4 Yalnız nicelik açısından bakıp, örneğin
Progressive Architecture (PA) ödüllerinin istatistikleriyle karşılaştırılırsa:
PA programının 35 yıllık bir kesitinde 26,000 dolayında başvuru olmuş,
849 ödül verilmiş, bir de 224 ünlü jüri üyesinin görev yapmış olduğu
not ediliyor (Larson, 1993:184). Amerikan mimarlığında kendi başına bir
mesleki kurum haline gelmiş PA irdelemesinde Larson, 40 yılı aşkın bir süredir
verilen ödüllerin 1966-85 arası bir kesitine yoğunlaşarak, mimarlık söyleminde
"değişimin barometreleri" olarak gördüğü jüri sonuçlarına ve
süreçlere bakıyor. Jüri tartışmaları, hatta jürinin oluşumu, rapor ve
yayınlarda editörlerce vurgulanan ifadeler, hepsi de yıllar içinde Amerikan
mimarlık tarihinin mikroskopik bir görünümünü sağlamaktadır Larson için.
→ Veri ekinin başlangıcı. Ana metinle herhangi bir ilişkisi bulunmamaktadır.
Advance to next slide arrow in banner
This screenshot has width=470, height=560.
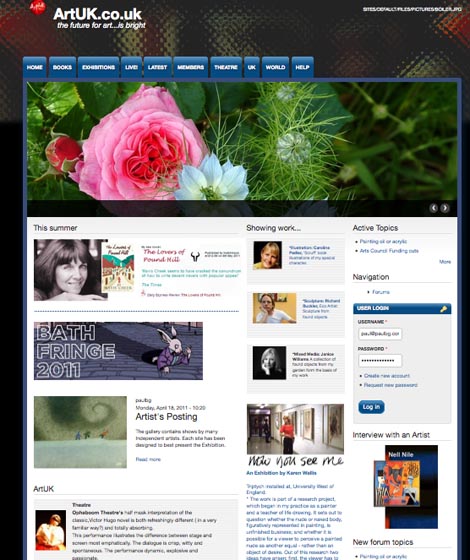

Ulusal Sergi ve Odüller'in geçmişi ve etkileri ise, Türk mimarlığından
bir kesitin tarihini açığa çıkarabilecek boyutlarda değil henüz; yayınlanmış
duyuruları, jüri tutanakları ve raporları üzerinden, programın kendi iç
dinamiğinin gelişimine bakılabilir ancak. Burada yalnızca duyurular ve ödüller
üzerinden kısa bir değerlendirmeyle yetinildi. Daha kapsamlı ve güvenilir
bir irdeleme, kataloglar bütününde yapılabilmeli.